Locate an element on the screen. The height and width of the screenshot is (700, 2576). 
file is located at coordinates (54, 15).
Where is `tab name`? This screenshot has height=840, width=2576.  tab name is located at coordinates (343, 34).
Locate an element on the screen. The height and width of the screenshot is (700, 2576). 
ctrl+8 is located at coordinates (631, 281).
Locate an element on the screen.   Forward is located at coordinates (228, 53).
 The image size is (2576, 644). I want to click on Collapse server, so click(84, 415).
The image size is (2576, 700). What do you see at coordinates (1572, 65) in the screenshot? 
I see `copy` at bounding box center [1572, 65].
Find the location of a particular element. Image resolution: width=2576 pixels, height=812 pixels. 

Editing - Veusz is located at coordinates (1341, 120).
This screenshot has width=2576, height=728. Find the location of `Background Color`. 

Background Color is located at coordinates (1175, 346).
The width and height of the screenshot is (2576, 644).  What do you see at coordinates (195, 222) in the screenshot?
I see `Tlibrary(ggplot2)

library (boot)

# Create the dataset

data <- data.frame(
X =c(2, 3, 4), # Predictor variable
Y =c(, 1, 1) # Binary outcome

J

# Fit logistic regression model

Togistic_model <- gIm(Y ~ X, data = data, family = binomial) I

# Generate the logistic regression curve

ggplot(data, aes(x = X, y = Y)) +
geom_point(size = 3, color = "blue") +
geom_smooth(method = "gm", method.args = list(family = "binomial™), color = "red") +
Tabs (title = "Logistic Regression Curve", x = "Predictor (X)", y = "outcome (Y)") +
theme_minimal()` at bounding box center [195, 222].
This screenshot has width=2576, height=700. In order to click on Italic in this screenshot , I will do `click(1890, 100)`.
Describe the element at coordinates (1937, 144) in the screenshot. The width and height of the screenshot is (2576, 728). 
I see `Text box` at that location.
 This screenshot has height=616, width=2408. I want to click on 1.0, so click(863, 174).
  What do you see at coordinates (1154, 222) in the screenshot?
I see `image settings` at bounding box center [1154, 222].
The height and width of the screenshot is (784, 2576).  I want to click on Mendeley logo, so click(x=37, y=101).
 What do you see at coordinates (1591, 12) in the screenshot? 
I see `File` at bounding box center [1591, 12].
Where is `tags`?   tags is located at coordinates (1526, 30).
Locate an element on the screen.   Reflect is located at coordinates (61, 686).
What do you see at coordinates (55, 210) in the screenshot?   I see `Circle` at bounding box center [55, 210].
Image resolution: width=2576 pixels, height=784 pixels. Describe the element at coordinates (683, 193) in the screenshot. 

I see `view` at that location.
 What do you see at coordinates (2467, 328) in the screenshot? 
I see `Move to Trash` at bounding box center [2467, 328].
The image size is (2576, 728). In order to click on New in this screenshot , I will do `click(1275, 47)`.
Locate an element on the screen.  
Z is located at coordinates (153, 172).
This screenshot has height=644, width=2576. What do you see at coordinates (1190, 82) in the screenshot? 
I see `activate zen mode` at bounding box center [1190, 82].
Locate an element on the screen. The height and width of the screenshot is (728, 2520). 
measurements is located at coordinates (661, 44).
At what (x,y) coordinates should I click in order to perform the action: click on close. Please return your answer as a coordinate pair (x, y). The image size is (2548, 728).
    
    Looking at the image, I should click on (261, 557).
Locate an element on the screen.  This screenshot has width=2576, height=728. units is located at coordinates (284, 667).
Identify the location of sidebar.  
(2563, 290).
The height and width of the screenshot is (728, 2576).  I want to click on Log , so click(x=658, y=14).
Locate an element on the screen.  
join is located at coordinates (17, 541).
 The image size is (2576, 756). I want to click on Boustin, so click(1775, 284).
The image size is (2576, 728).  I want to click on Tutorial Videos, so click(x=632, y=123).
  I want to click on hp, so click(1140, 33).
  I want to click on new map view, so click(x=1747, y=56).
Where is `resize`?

**Goal**. Rewrite all of the data above, changing every instance of "Locate an element on the screen" to "Find a UI element on the screen" and leaving everything else as it is.

**Output for this task**.
Find a UI element on the screen. The height and width of the screenshot is (700, 2576). 
file is located at coordinates (54, 15).
Where is `tab name`? This screenshot has height=840, width=2576.  tab name is located at coordinates (343, 34).
Find a UI element on the screen. The height and width of the screenshot is (700, 2576). 
ctrl+8 is located at coordinates (631, 281).
Find a UI element on the screen.   Forward is located at coordinates (228, 53).
 The image size is (2576, 644). I want to click on Collapse server, so click(84, 415).
The image size is (2576, 700). What do you see at coordinates (1572, 65) in the screenshot? 
I see `copy` at bounding box center [1572, 65].
Find the location of a particular element. Image resolution: width=2576 pixels, height=812 pixels. 

Editing - Veusz is located at coordinates (1341, 120).
This screenshot has width=2576, height=728. Find the location of `Background Color`. 

Background Color is located at coordinates (1175, 346).
The width and height of the screenshot is (2576, 644).  What do you see at coordinates (195, 222) in the screenshot?
I see `Tlibrary(ggplot2)

library (boot)

# Create the dataset

data <- data.frame(
X =c(2, 3, 4), # Predictor variable
Y =c(, 1, 1) # Binary outcome

J

# Fit logistic regression model

Togistic_model <- gIm(Y ~ X, data = data, family = binomial) I

# Generate the logistic regression curve

ggplot(data, aes(x = X, y = Y)) +
geom_point(size = 3, color = "blue") +
geom_smooth(method = "gm", method.args = list(family = "binomial™), color = "red") +
Tabs (title = "Logistic Regression Curve", x = "Predictor (X)", y = "outcome (Y)") +
theme_minimal()` at bounding box center [195, 222].
This screenshot has width=2576, height=700. In order to click on Italic in this screenshot , I will do `click(1890, 100)`.
Describe the element at coordinates (1937, 144) in the screenshot. The width and height of the screenshot is (2576, 728). 
I see `Text box` at that location.
 This screenshot has height=616, width=2408. I want to click on 1.0, so click(863, 174).
  What do you see at coordinates (1154, 222) in the screenshot?
I see `image settings` at bounding box center [1154, 222].
The height and width of the screenshot is (784, 2576).  I want to click on Mendeley logo, so click(x=37, y=101).
 What do you see at coordinates (1591, 12) in the screenshot? 
I see `File` at bounding box center [1591, 12].
Where is `tags`?   tags is located at coordinates (1526, 30).
Find a UI element on the screen.   Reflect is located at coordinates (61, 686).
What do you see at coordinates (55, 210) in the screenshot?   I see `Circle` at bounding box center [55, 210].
Image resolution: width=2576 pixels, height=784 pixels. Describe the element at coordinates (683, 193) in the screenshot. 

I see `view` at that location.
 What do you see at coordinates (2467, 328) in the screenshot? 
I see `Move to Trash` at bounding box center [2467, 328].
The image size is (2576, 728). In order to click on New in this screenshot , I will do `click(1275, 47)`.
Find a UI element on the screen.  
Z is located at coordinates (153, 172).
This screenshot has height=644, width=2576. What do you see at coordinates (1190, 82) in the screenshot? 
I see `activate zen mode` at bounding box center [1190, 82].
Find a UI element on the screen. The height and width of the screenshot is (728, 2520). 
measurements is located at coordinates (661, 44).
At what (x,y) coordinates should I click in order to perform the action: click on close. Please return your answer as a coordinate pair (x, y). The image size is (2548, 728).
    
    Looking at the image, I should click on (261, 557).
Find a UI element on the screen.  This screenshot has width=2576, height=728. units is located at coordinates (284, 667).
Identify the location of sidebar.  
(2563, 290).
The height and width of the screenshot is (728, 2576).  I want to click on Log , so click(x=658, y=14).
Find a UI element on the screen.  
join is located at coordinates (17, 541).
 The image size is (2576, 756). I want to click on Boustin, so click(1775, 284).
The image size is (2576, 728).  I want to click on Tutorial Videos, so click(x=632, y=123).
  I want to click on hp, so click(1140, 33).
  I want to click on new map view, so click(x=1747, y=56).
Where is `resize`?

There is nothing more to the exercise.